- **EXTRACT TO READ**:
Japanese racing team

K-tunes Racing is a racing team based in Kurashiki, Okayama Prefecture, Japan, run by Okayama Toyopet.

==History==
Toyota car dealership Okayama Toyopet founded K-tunes Racing in 2013. The team was named after the Kurashiki GR Garage, taking the "K" with the word "tunes" to indicate car tuning.

In 2018, the team competed in the GT300 class of Super GT with a Lexus RC F GT3. The car number was 96, the drivers were Morio Nitta and Toyota factory driver Yuichi Nakayama, and they used Bridgestone tires. They had a collaboration with LM Corsa to operate the team, competing in a joint system with three teams, with Inging Motorsport in charge of vehicle maintenance. They won two races, and Nitta gained the record for the most wins in a row, which had been previously held by Shinichi Takagi. For 2019, they recruited Sena Sakaguchi as Nitta's co-driver, and changed the team management to a system where the team is operated solely by the company, while Inging continued to be in charge of vehicle maintenance. They won the opening race in Okayama and the third race in Suzuka, and finished the season in second place in the driver/team rankings, their best result since the team's founding.

- **WORK INSTRUCTION 1**: Decide whether each statement agrees with the K-tunes Racing article, answering yes or no and quoting the words that settle it: (a) Okayama Toyopet founded the team in 2013. (b) In 2018 the team ran on Michelin tires. (c) In 2019 Inging Motorsport stopped handling vehicle maintenance.
- **WORK INSTRUCTION 2**: Duplicate the part of the K-tunes Racing article starting with "Japanese racing team" and going on through "indicate car tuning.".
Draw only on the K-tunes Racing article, not on outside knowledge.

- **PROVIDED RECORDS**:

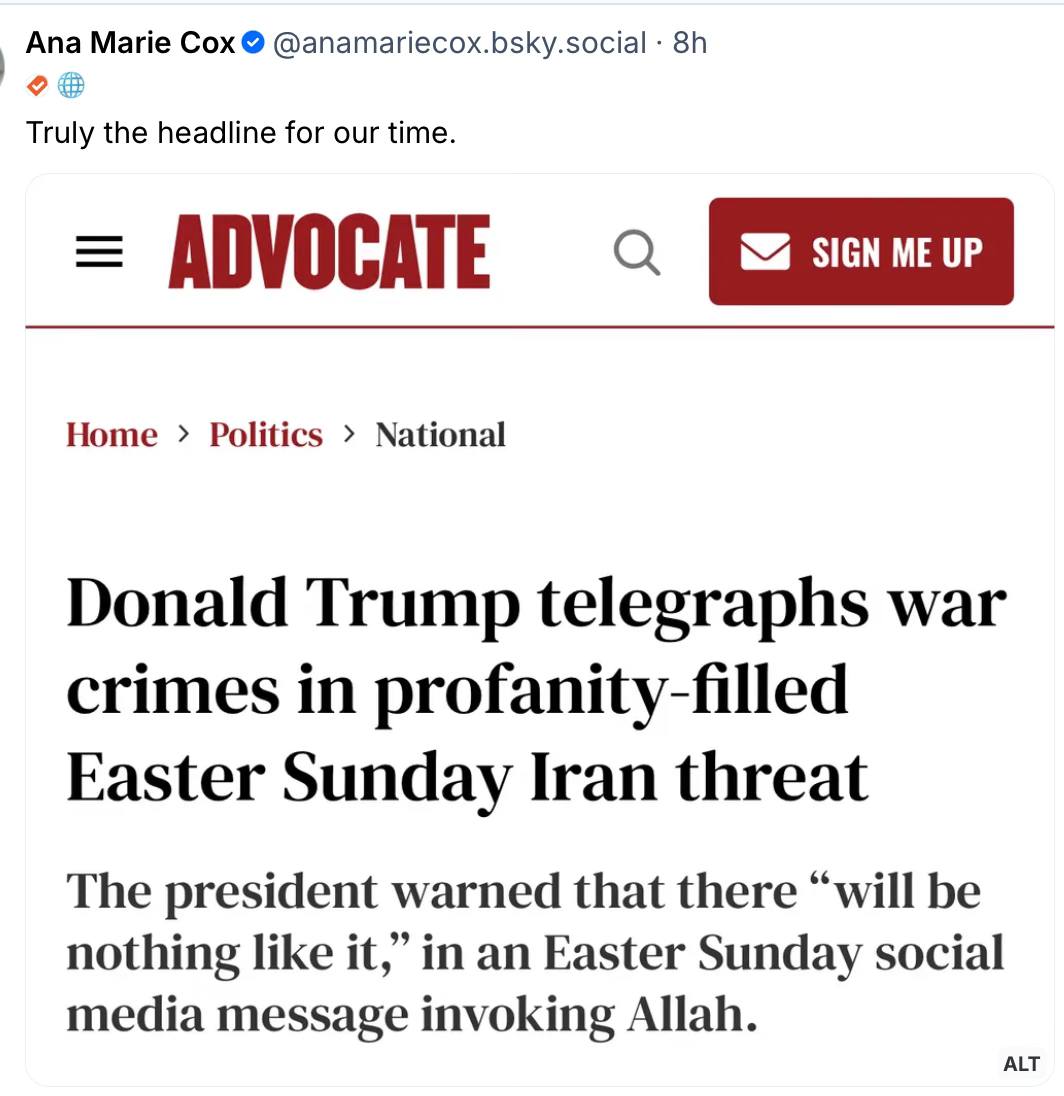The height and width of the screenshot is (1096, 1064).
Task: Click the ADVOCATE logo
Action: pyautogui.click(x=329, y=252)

---

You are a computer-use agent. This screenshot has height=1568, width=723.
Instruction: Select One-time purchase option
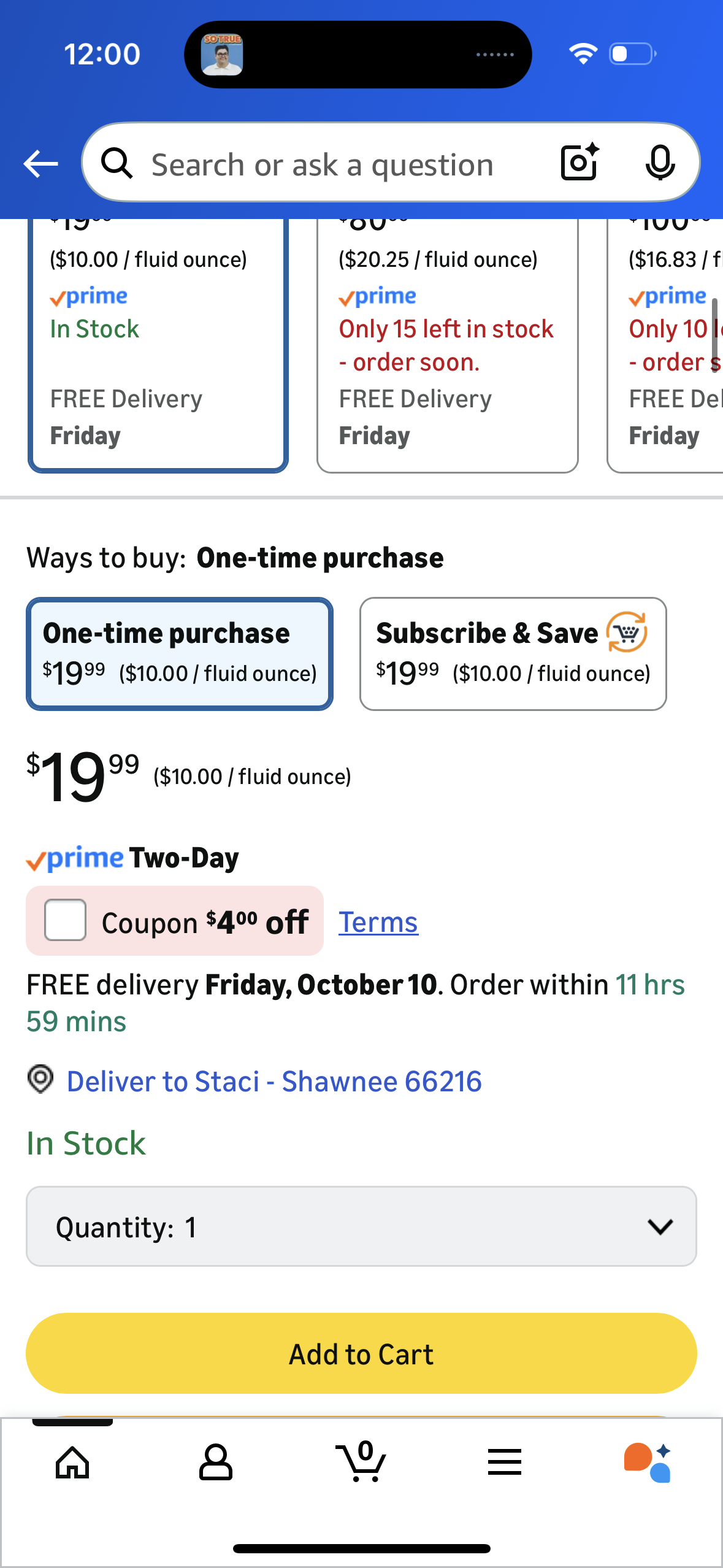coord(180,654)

==

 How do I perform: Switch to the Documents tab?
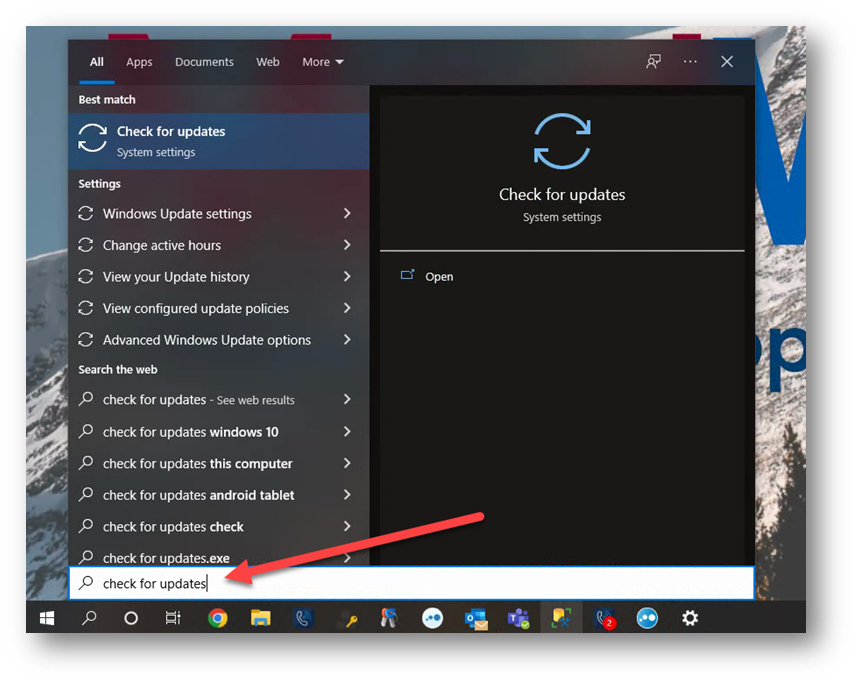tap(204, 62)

- **EXERCISE RESPONSE 1**:
(a) Yes: "Toyota car dealership Okayama Toyopet founded K-tunes Racing in 2013."
(b) No: "they used Bridgestone tires."
(c) No: "while Inging continued to be in charge of vehicle maintenance."

- **EXERCISE RESPONSE 2**:
Japanese racing team

K-tunes Racing is a racing team based in Kurashiki, Okayama Prefecture, Japan, run by Okayama Toyopet.

==History==
Toyota car dealership Okayama Toyopet founded K-tunes Racing in 2013. The team was named after the Kurashiki GR Garage, taking the "K" with the word "tunes" to indicate car tuning.